Several years ago I was on the way to hunt ducks in Billings, MT. It was December and backcountry big game season had come to a close. My kit was in my hunting pack in the garage ready for the next season. As I headed east I encountered a traumatic car accident. I was first on the scene after an SUV driver had fallen asleep, crossed the interstate into the oncoming lane, rolled and slammed into the guardrail. The SUV had 5 total passengers. One was lying dead in the westbound lane from head trauma after being ejected from the vehicle. Two were stuck in the vehicle with minor injuries and two had been ejected into the guardrail causing major trauma & hemorrhaging. I had no kit, I had no gloves, I had no tourniquets. I helped in every way I could but a second passenger did die of a femoral artery bleed before first responders arrived on scene. This was a hard lesson for me. One I will never forget and since that day what I carry in the backcountry and what I carry in my vehicle has changed.

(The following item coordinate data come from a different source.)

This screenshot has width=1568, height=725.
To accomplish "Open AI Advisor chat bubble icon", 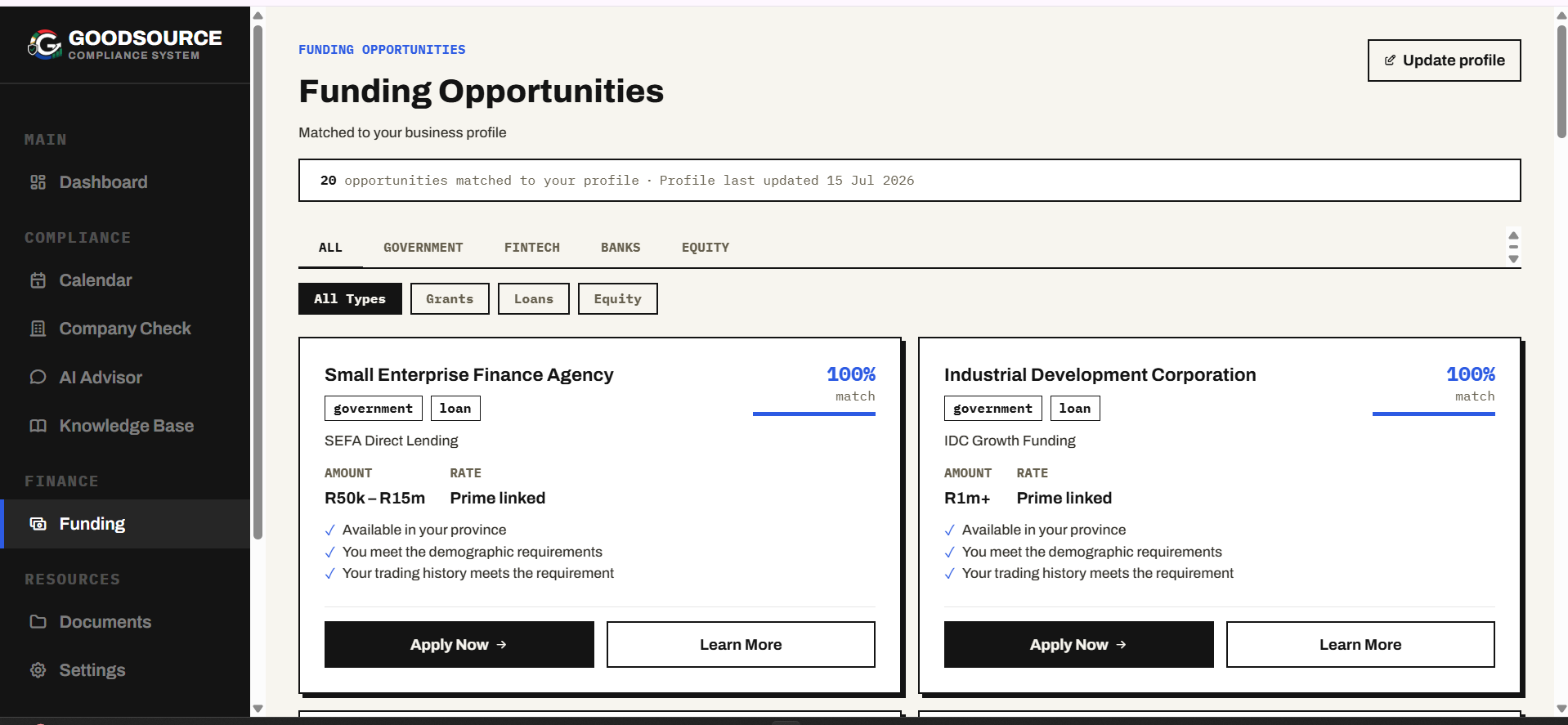I will [x=38, y=377].
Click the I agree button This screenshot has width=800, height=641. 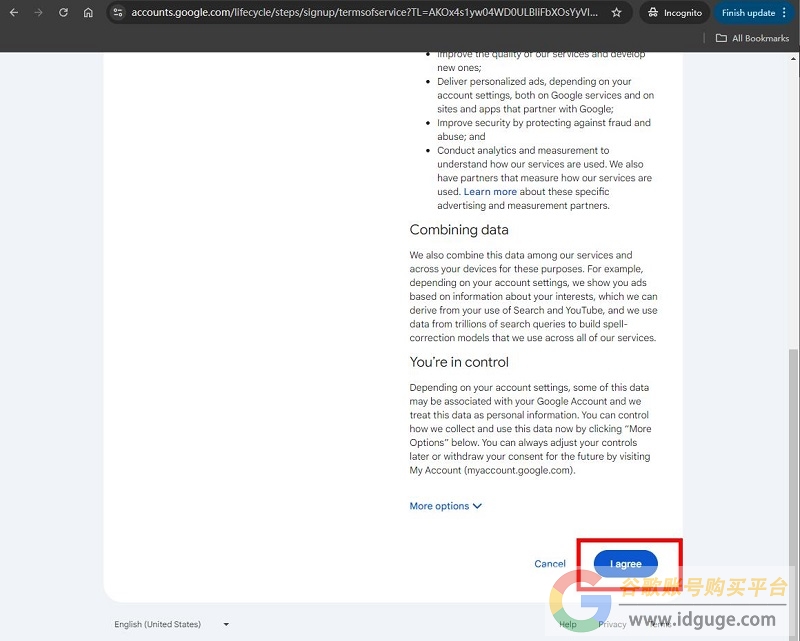point(626,564)
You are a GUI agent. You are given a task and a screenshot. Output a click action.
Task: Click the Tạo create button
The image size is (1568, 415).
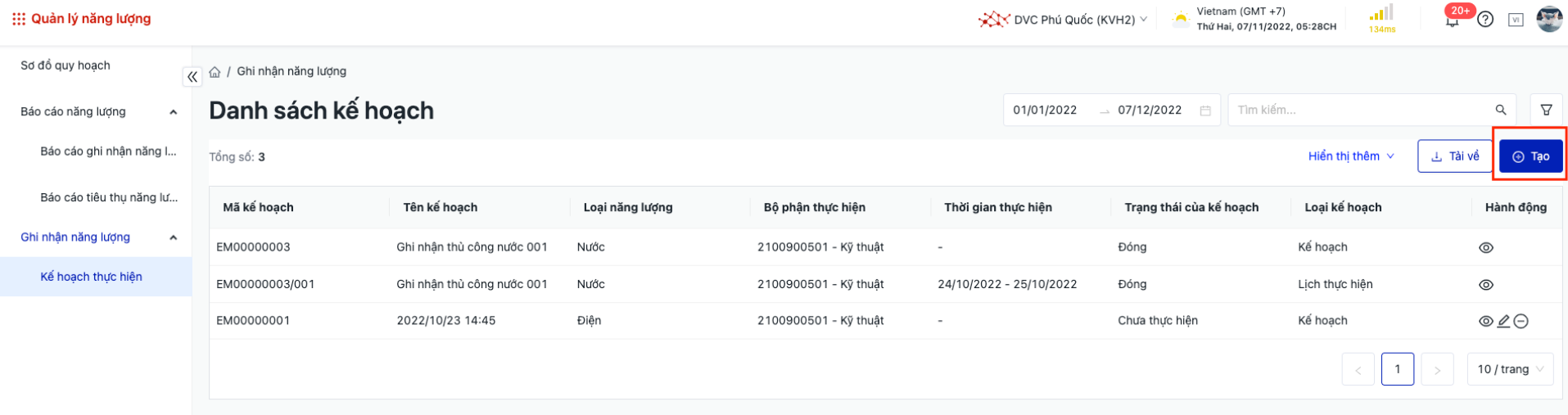[x=1530, y=156]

My “Always Ready” kit is constantly evolving and there are additional emergency items I carry in my pack and rig but this is a list of my current kit that is with me at all times:

SOS COMMS
- Sat Messenger, Sat Phone, or Emergency Beacon
- Equipped with "SOS" button

TOURNIQUETS
- Carry at least one and when possible keep one easily accessible on front of pack or hip belt for quick access
- Don't go cheap, get a CAT-7 or SOFTT-W

SPARE HEADLAMP
- With waterproof housing to prevent battery rot
- Make sure it has "lock mode" so batteries have life when you need it

LIGHTERS
- One is none, two is one
- Great place to wrap/store extra med tape for use on minor cuts

COMPRESSION BANDAGE
- For wrist and ankle sprains
- Helps alleviate swelling

EMERGENCY BLANKET
- Raise body temp
- Build an emergency shelter if needed

CHEST SEALS
- Gunshot wounds or broadhead accidents  
- Puncture wounds from falling on deadfall in backcountry 

FOLDING SAW
- Shelter and fire building
- Fast and safe and perfect for tipi tent stove fires 

IODINE TABLETS
- Emergency safe water
- Less bulk than filter  

FOLDING KNIFE
- Replaceable blades are lightweight  
- Steady textured grip is important 

COMPRESSED GAUZE
- Hemorrhage control
- Ideal for wound bandaging and wrapping

BURN TEC DRESSING
- Soothes major burns for 24 hours
- Also works well on insect bites and sunburns

ASSORTED MEDICATION
- Top 3 are Anti-Inflammatory, Anti-Diarrheals, Antihistamines
- Personal medications

SYRINGE
- Wound washing
- Eye washing

FIRE STARTERS
- Carry more than you think you need
- Then add a few more for late season backcountry trips

NITRILE GLOVES
- Tending to others
- Textured for improved wet and dry gripping

SUNSCREEN
- It is easy to get burned at high altitude
- High quality, water resistant

CHEM LIGHT
- Roadside emergencies
- Flag down first responders in the backcountry

SPARE BATTERIES
- For headlamps
- Or bring a lightweight portable charger

WOULD CLEANING AGENTS
- Kill germs
- Fight infection

My "Always Ready" kit certainly adapts and evolves over time, and it definitely changes depending on the trip or excursion. Make sure you personalize your kit to yourself, your environment and your personal medical needs. Focus on life saving medical, SOS, fire, shelter and water.  Lastly, always have your kit with you because you never know when the storms will come.